Bitterness seeps into his voice. “The elves and humans have a symbiotic relationship, bound by mutual feelings of friendship and trust that have developed since the war. They assumed our experience here was similar. Of course, it wasn’t.”
“When the Elven Council finally realized what it was like for us here, they resolved to act. But they could not act openly. They desire neither another war nor to upset the elven economy by losing the human villages. Any help provided had to be clandestine and untraceable to them.”
Mýldir’s restless eyes dart to my face, and then away.
“And that,” he says, scanning the tower stairs curving away beneath him, “is why they sent us the outsider.”
“The Elven Council sent Bolin the dwarf to save us?” I ask incredulously.
Mýldir turns back to me. He seems confused.
“What are you talking about?” he asks. “They didn’t send Bolin the dwarf. They sent the outsider.”
I stare back in my turn. I thought Bolin was the outsider. That’s why I returned to his lab the night after I discovered the escape tunnel. To kill him for murdering Alvar and his friends and selling their corpses to Raichon.

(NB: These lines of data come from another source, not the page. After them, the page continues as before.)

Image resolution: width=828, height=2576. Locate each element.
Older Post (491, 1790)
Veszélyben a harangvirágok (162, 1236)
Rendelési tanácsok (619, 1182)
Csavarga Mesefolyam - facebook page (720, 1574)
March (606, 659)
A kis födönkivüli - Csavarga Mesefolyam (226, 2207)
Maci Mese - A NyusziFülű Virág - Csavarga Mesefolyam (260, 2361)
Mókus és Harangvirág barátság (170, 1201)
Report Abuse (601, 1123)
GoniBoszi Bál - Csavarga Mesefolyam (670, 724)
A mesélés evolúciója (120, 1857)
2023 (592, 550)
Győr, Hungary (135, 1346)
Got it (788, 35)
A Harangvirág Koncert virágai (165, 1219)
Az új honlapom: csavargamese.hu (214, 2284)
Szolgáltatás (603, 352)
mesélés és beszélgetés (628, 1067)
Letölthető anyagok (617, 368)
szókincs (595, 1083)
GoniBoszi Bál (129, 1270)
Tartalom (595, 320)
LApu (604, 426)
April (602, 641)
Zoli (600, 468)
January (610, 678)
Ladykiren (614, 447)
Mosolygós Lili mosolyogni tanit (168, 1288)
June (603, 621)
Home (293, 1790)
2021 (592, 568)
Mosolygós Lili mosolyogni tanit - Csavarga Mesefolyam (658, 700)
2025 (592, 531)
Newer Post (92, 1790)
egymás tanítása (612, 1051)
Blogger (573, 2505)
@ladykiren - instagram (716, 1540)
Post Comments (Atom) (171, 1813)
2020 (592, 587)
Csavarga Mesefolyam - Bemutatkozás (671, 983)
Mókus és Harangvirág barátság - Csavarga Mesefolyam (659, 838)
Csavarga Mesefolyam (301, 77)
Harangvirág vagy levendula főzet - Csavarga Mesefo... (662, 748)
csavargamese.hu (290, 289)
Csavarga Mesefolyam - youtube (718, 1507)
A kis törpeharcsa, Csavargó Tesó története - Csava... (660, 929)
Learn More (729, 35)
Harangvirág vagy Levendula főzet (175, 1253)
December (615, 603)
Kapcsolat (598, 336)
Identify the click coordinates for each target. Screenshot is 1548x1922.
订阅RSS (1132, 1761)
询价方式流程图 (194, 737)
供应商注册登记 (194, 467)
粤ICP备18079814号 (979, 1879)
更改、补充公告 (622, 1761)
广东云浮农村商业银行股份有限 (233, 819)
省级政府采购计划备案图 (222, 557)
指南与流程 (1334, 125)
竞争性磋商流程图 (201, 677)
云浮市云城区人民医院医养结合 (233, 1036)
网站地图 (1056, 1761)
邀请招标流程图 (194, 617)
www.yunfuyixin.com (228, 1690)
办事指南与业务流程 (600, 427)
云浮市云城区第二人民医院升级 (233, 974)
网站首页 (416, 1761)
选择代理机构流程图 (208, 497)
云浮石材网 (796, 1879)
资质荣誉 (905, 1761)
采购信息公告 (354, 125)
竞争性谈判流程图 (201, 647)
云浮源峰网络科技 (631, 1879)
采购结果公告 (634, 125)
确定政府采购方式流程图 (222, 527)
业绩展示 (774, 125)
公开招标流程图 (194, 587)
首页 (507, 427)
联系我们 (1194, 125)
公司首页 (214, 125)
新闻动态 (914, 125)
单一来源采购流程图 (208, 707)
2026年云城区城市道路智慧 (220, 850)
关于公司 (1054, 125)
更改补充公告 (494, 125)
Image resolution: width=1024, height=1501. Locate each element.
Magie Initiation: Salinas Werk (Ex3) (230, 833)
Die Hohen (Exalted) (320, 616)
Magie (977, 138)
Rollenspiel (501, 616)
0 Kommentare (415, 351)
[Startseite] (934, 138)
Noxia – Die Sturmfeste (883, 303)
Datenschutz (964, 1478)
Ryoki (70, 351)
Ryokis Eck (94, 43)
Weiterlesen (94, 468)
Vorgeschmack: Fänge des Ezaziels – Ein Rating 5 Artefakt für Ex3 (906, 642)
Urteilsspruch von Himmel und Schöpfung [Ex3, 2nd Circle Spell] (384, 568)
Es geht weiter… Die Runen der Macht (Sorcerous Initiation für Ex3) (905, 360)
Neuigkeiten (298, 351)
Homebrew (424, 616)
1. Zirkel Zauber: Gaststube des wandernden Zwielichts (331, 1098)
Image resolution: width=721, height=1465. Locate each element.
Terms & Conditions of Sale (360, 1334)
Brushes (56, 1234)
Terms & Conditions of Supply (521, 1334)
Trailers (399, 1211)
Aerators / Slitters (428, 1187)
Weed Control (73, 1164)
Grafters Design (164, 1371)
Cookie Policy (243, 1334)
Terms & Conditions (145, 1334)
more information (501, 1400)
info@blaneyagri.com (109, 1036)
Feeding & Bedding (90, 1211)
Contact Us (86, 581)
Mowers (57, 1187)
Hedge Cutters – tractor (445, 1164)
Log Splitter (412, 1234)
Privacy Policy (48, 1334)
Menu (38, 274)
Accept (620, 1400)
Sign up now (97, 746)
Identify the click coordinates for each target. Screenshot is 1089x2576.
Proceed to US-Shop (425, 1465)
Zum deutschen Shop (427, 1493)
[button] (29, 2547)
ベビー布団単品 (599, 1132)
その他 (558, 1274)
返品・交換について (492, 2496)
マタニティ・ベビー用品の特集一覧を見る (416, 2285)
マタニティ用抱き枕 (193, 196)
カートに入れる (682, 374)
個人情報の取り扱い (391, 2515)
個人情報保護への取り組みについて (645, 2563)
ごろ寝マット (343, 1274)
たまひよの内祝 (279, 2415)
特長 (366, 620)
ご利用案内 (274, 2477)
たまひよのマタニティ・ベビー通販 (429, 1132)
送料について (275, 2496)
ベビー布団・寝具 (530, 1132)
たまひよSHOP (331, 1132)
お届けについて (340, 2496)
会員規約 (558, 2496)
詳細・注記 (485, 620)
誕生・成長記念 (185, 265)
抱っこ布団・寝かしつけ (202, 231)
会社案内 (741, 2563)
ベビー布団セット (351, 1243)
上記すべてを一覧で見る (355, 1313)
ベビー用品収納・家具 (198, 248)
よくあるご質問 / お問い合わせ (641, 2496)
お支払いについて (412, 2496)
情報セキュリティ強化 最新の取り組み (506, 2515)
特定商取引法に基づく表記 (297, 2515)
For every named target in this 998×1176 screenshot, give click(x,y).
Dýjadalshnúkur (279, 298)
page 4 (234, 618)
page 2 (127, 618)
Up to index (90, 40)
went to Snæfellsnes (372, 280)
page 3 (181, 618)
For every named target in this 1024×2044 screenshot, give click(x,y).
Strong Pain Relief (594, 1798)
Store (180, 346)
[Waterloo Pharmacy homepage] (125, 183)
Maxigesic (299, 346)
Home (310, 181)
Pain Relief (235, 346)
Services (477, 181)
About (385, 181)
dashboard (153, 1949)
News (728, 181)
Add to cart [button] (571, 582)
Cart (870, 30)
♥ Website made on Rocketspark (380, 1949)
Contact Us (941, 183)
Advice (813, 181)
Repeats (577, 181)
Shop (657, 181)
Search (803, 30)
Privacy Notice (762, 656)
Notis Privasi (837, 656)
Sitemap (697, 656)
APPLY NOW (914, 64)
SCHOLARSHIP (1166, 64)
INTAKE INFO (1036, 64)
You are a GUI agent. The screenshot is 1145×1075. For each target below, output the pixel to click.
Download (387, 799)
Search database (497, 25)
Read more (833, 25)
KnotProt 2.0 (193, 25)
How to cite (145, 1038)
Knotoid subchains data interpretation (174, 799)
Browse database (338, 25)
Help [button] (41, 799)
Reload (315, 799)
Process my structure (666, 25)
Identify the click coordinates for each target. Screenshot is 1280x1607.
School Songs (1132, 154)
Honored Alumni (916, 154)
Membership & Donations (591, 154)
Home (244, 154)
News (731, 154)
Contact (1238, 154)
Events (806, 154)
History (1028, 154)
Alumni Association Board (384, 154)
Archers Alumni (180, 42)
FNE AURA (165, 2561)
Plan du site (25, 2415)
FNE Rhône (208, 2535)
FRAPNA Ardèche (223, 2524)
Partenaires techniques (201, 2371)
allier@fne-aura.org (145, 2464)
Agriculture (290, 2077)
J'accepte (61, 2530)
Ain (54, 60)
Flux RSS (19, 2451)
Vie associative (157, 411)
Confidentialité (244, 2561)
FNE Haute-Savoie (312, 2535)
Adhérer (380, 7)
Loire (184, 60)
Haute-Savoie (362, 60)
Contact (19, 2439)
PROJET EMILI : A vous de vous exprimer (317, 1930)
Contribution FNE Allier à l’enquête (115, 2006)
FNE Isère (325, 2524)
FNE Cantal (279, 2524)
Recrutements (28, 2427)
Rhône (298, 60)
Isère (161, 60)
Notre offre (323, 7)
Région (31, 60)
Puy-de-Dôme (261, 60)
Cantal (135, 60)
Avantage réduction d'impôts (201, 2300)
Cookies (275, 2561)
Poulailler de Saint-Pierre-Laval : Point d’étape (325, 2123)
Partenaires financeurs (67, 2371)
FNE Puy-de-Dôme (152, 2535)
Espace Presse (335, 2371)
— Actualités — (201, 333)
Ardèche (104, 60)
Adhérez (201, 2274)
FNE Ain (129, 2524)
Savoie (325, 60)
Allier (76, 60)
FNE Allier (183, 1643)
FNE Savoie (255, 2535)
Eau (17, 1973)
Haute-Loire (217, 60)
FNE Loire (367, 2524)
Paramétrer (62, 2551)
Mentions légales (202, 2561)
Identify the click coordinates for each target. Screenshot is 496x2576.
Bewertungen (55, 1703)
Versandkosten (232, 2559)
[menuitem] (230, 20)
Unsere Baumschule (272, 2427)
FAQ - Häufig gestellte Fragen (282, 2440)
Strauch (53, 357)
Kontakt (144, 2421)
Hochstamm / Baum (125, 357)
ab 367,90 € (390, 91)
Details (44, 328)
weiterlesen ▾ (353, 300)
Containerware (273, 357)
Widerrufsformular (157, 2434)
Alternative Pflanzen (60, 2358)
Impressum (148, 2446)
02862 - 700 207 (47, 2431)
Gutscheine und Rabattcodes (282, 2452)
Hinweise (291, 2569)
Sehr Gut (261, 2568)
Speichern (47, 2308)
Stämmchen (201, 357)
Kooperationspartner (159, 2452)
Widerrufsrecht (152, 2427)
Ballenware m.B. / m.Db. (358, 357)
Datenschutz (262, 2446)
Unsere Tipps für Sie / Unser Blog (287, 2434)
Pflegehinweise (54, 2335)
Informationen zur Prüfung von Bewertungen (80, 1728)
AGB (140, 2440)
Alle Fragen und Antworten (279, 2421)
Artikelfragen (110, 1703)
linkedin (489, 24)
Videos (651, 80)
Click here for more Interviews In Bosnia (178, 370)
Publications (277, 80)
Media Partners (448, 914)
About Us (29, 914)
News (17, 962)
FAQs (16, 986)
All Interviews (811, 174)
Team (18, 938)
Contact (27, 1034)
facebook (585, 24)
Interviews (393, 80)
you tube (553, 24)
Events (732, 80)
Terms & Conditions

I feel an uncharacteristic rush of emotions as I rethink the events of that night with this new information. I could have murdered Bolin by mistake if I had arrived earlier. Maybe he would have talked me out of my false suspicion. Maybe I could have saved him and taken out his murderer.
I shake my head, clearing it. What-ifs and might-have-beens are worth exactly nothing in Elftown. Still, I am both curiously relieved to find out that Bolin was as he appeared – a good person, a positive influence here in Elftown, a friend – and newly angry that he was murdered.
And something else occurs to me. If Bolin’s not the outsider, that would explain why my desire for vengeance keeps burning, why my vows feels so unsatisfied.
“So . . . Bolin was not the outsider?”
The alchemist shakes his head. “No, of course not.”
“Then who is?” I speak softly, but my voice is full of menace. Mýldir doesn’t seem cowed. “Like I said, Arq, I can’t give you that information. I don’t have permission. You want it, you’re going to have to go higher up the ladder than me.”
“Which would be – who exactly?”
“Lynae. Rien. Raichon. That’s about it.”
I consider. He knows who the outsider is and he’s refusing to tell me. I have my blades. My brutality. I could take Mýldir down, hurt him enough to leave him barely alive, and then kill him slowly until he tells me who the outsider is. But if I do that, there will be no one to detonate the incendiaries. Hmm. Maybe I am starting to become attached to this rescue plan. I can always torture and kill him after the escape, if necessary. Besides, I suppose I ought to try to find out the outsider’s identity without killing someone. Maybe if I chat up Lynae some more, she will tell me. Heh. As if that’s likely.
Mýldir rises jerkily.
“Come on,” he says. “Time to get back. Have a bite to eat and get some sleep. Tomorrow’s the big day. Rest will be hard to come by then and even more so in the days following when we flee north. Take what you can get now.”